Similarly, Petrie said, problems with braces led to frequent calls to the school’s orthodontists.
“Orthodontists rarely get emergencies,” Petrie said, when their practices are open. But with their practices shut down, “they had a couple of emergencies every day.”
An important part of the emergency team’s work was advising and reassuring callers, especially early in the pandemic, said Melynda Meredith, a clinical associate professor in the Department of Restorative Clinical Sciences who is the third member of the school’s emergency dental team.
“We were a counseling service of sorts for concerned patients,” she said. “Some of them were so scared at first. There was so much unknown in March and April, and if you even had a minor dental issue, it made it seem more severe. But just being there to offer reassurance — to let them know it will be OK — seemed to help a lot. And once I got out of my house and came back to the school the first time, I felt much better, too.”
“I have to give a big shout out to endodontics and oral surgery. When patients needed an extraction or a root canal, those specialists stepped in and took care of them.”
If anything, she said, patients with urgent needs might have been seen more quickly during the shutdown.
“Before, we could always say ‘come in tomorrow’ or ‘come in Monday’ if a problem could wait,” Meredith said. “But with everything closed, we got people in as quickly as we could.”
Though the team members didn’t work side-by-side, they said communication with one another and with other colleagues was a key to providing excellent care during the shutdown. For example, the school donated most of its personal protective equipment to hospitals nearby, but the dental faculty who run the clinics made sure to keep enough on hand for emergencies.
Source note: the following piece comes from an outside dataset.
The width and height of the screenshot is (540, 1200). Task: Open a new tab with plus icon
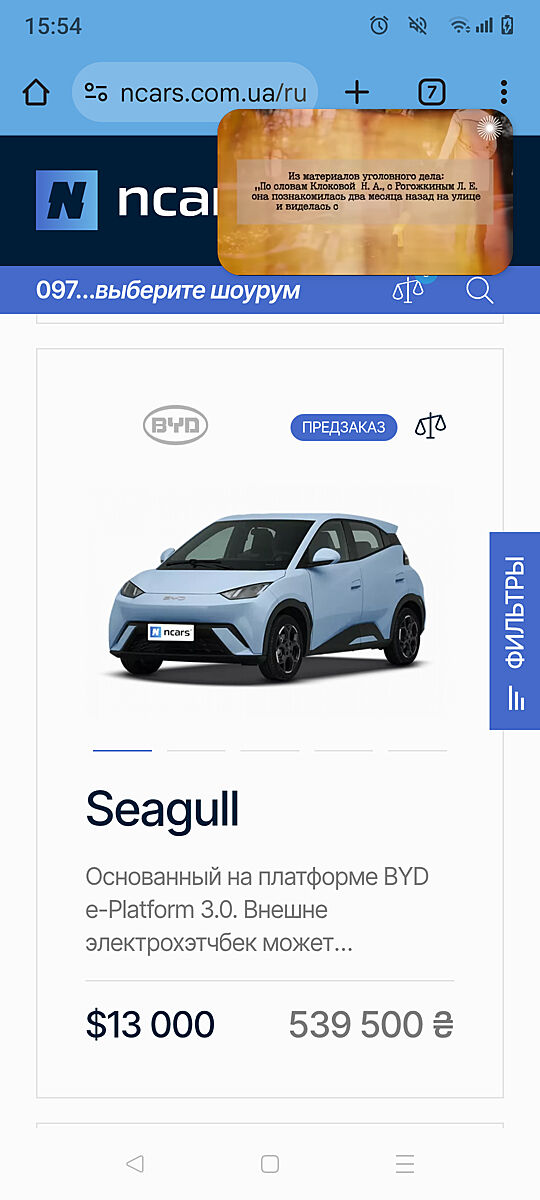point(356,93)
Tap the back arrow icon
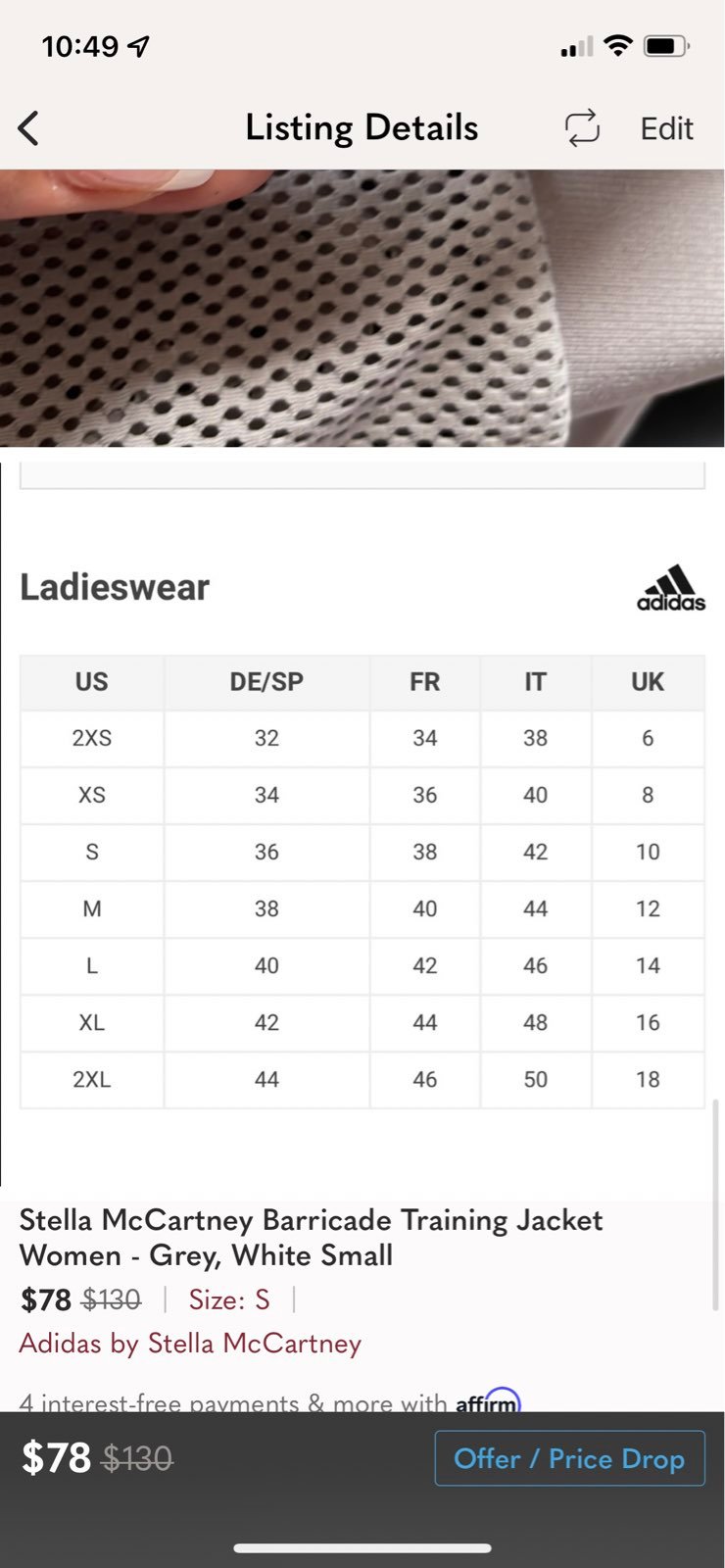This screenshot has height=1568, width=725. click(x=28, y=128)
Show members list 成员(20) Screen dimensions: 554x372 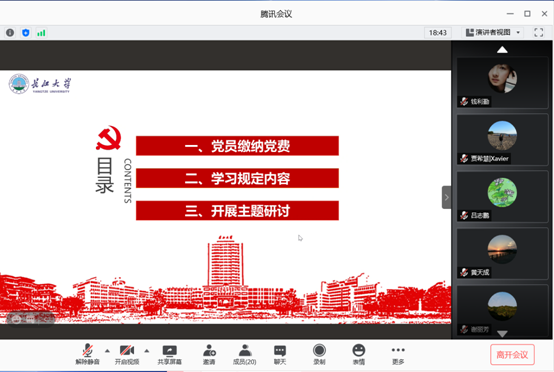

“We also made sure to let each other know about patients who might need continuing care,” Zarrough said, “and to plan ahead.”
The team members’ triage duties have lessened a bit as the school slowly and carefully reopens its clinics. An operator is back on phone duty most days from 8 a.m. to 4:30 p.m., and some non-emergency patients are being scheduled (primarily those who had to stop mid-treatment when things shutdown). But the team members still cover emergencies after hours and are ready to do whatever is needed.
“We have hundreds of patients,” Petrie said, “and with our added precautions, we don’t expect to be able to treat the same volume we did before. But we will provide safe, excellent care — and continue to handle the emergencies as they arise.”